Edge of Tomorrow

Like many big stars, Tom Cruise doesn’t usually die in his movies, so “Edge of Tomorrow” — in which he dies early and often — is a novelty. It’s also a satisfying chunk of sci-fi entertainment, breezily but carefully directed by Doug Liman (“The Bourne Identity,” “Mr. & Mrs. Smith”) to be a cerebral summer spectacle.

Cruise plays Maj. William Cage, an unserious U.S. Army spokesman with no combat experience who finds himself storming the beach with the infantry in a D-Day-like battle against alien invaders. These ferocious creatures, all CGI tendrils and snarls, are called Mimics for their ability to adapt to mankind’s defenses; someone describes them as “perfectly evolved world-conquering organisms,” which is why they’re winning the war so far. But when Cage is killed by one, he wakes up back at the base — and his day starts over, exactly as before. He dies again, he wakes up again, and the cycle repeats itself. It does this over and over. Yes, it’s like that other movie.
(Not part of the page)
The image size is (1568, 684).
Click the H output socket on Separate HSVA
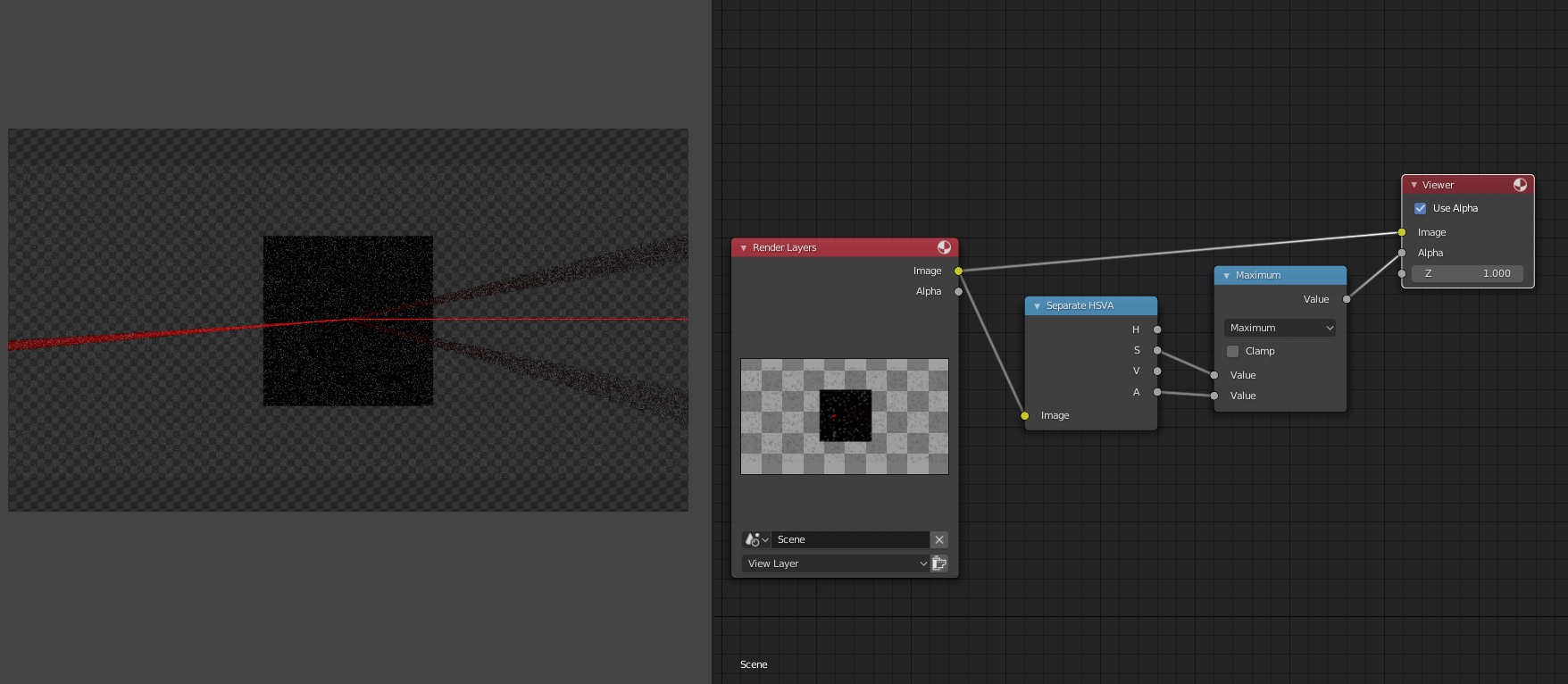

Caught in a bizarre time loop and unable to convince anyone it’s happening, Cage teams up with Rita Vrataski (Emily Blunt), a Special Forces soldier who’s become the Army’s poster child for badassery. She believes Cage about the time loop because the same thing happened to her for a while. (She got better.) Having perfected her own battle skills during her loop experience, she trains Cage to fight, taking advantage of the temporal disruption by having him practice against Mimic simulators that can kill him, then starting over when they do. Cage is like a video game character with unlimited extra lives, and the movie treats the situation with morbid humor, killing him in a variety of unexpected ways. That’s always good for a laugh.

Based on a Japanese book with the awesome (but nonsensical) title “All You Need is Kill,” the screenplay was written by Christopher McQuarrie (“The Usual Suspects”) and brothers Jez and John-Henry Butterworth. It moves swiftly, avoiding the potential problem where a repetitive story might start to feel, well, repetitive. Besides Cruise and Blunt’s irresistibly appealing central performances, the film benefits from colorful turns by Brendan Gleeson and Bill Paxton as military officers, and from Liman’s facility with — but not over-reliance on — rumbling action scenes.

The scenario that leads to Cage being sent to the front lines in the first place is a little hinky, but the only real misstep is in the last act, after the time-loop business has been resolved. Without that hook, it becomes an ordinary alien-invasion story, handled in the usual way. But the film’s final image (this is not a spoiler) is Tom Cruise grinning — and if that’s not a great way to send an audience out of a theater feelin’ good, I don’t know what is.

B+ (1 hr., 53 min.; PG-13, a little profanity and vulgarity, a lot of moderate action violence.)